Impact of Irrelevant Retrieved Passages on LLM Outputs in RAG

Introduction

RAG (retrieval-augmented generation) retrieves information fragments relevant to a user query and uses a large model to synthesize an answer. This approach addresses issues such as model hallucination and outdated knowledge and is widely used for deploying large models in practical systems.

Problem Statement

During retrieval, systems often return fragments that are highly similar to the query but either do not contain the correct answer or contain distracting, incorrect answers.

Key Findings

LLMs are more affected by irrelevant fragments that are highly semantically related to the query than by semantically unrelated irrelevant fragments.
As the number of irrelevant fragments increases, LLMs become more distracted and their ability to identify the correct information decreases.
Model robustness to irrelevant fragments varies by question format: free-form Q&A is least affected, yes/no questions are more affected, and multiple-choice questions are most affected.
Adding system prompts that instruct the model to "ignore irrelevant fragments" yields a small improvement in recognition ability.
When highly semantically related but answer-irrelevant fragments are present, chain-of-thought (COT) reasoning or in-context learning (ICL) can cause LLMs to overthink and perform worse.

Data and Fragment Construction

The study categorizes answer-irrelevant fragments into three types:

Irrelevant: Paragraphs that are unrelated to the question topic but score highly on similarity metrics.
Partially related: Paragraphs that score highly on similarity metrics and partially overlap with the question topic.
Related: Paragraphs that score highly on similarity metrics and overlap with the question topic, but do not contain the correct answer.

Similarity scores were computed using the Contriever model. In many cases, the related and partially related fragments scored higher than the true evidence fragment, which validates the data construction approach.

Evaluation Metrics

Misrepresentation Ratio (MR): The proportion of cases where the LLM changes a correct answer due to influence from irrelevant information. MR measures the tendency of LLMs to be misled by irrelevant fragments.
Uncertainty Ratio (UR): The proportion of responses in which the LLM expresses uncertainty after being exposed to irrelevant fragments. UR measures the model's confidence after interference.

For evaluation convenience, the experiments use a multiple-choice setup where the model selects among "correct answer", "wrong answer", or "uncertain".

Experimental Results

Models were evaluated across the three semantic relevance levels. As fragment relevance increases, model performance declines and the models show greater confidence in the (interfered) incorrect answers. Closed-source models outperformed open-source models in these tests.

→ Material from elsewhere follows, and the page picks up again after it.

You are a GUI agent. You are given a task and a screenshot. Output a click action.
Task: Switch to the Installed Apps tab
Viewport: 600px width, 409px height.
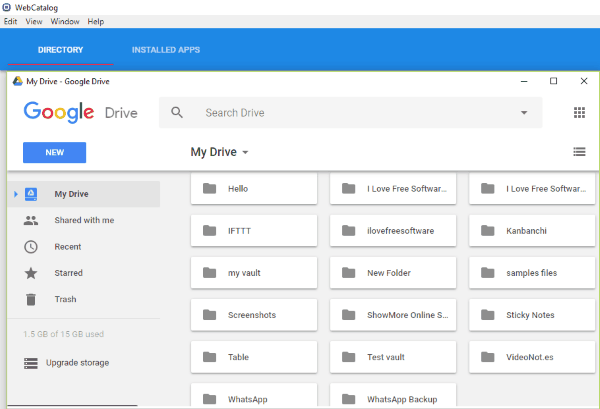(x=165, y=50)
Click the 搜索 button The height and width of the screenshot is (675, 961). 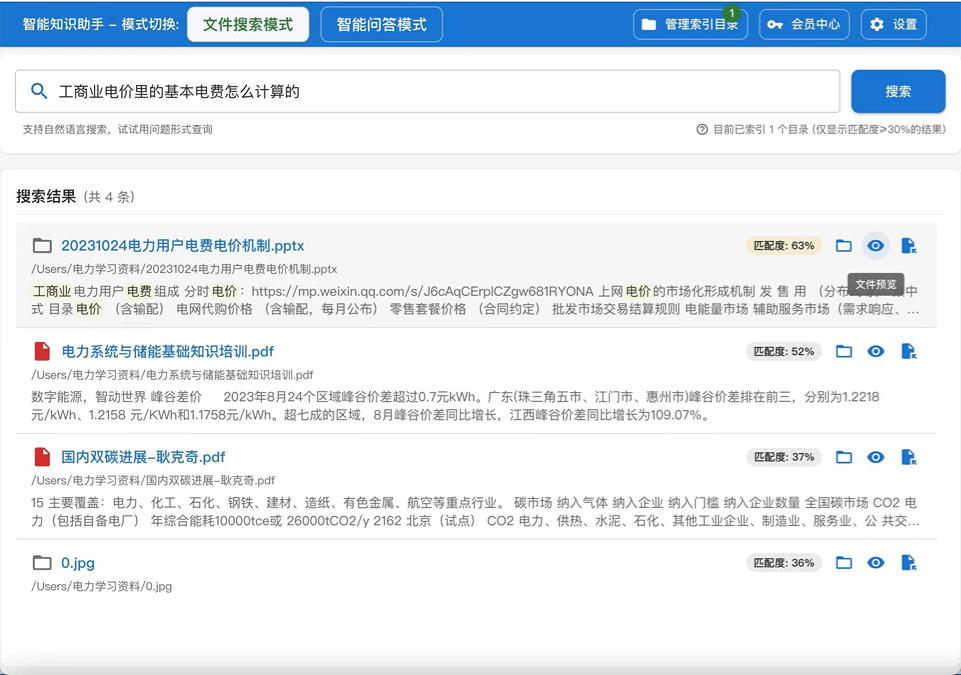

Note: The open-source evaluation in the study included only Llama 2 7B, so broader open-source coverage was limited.

Effect of Number of Fragments

Increasing the number of irrelevant fragments worsens distraction. As more irrelevant fragments are added, models are more likely to choose an unrelated answer.

Question Format Comparison

Using multiple-choice format simplifies evaluation. The study also compared other formats and found:

Free-form Q&A is least affected by irrelevant fragments.
Yes/no style questions are more affected than free-form Q&A.
Multiple-choice questions are most affected by irrelevant fragments.

For free-form responses, the study used GPT-3.5 to align answers to the multiple-choice options. A manual check of 300 samples found a 97% alignment accuracy, indicating the alignment process was reliable.

Prompting and Reasoning Methods

Prompts instructing models to ignore irrelevant fragments produced a small improvement. However, chain-of-thought (COT) prompting and combining ignore-prompting with in-context learning (ICL) degraded performance when highly related irrelevant fragments were present, causing models to overthink and reduce accuracy.

Conclusion

This study provides an empirical analysis of how retrieved fragments that are irrelevant to the answer can skew LLM outputs in RAG systems. The results highlight the importance of retrieval quality and of careful use of reasoning and prompting strategies when integrating retrieved context into generation.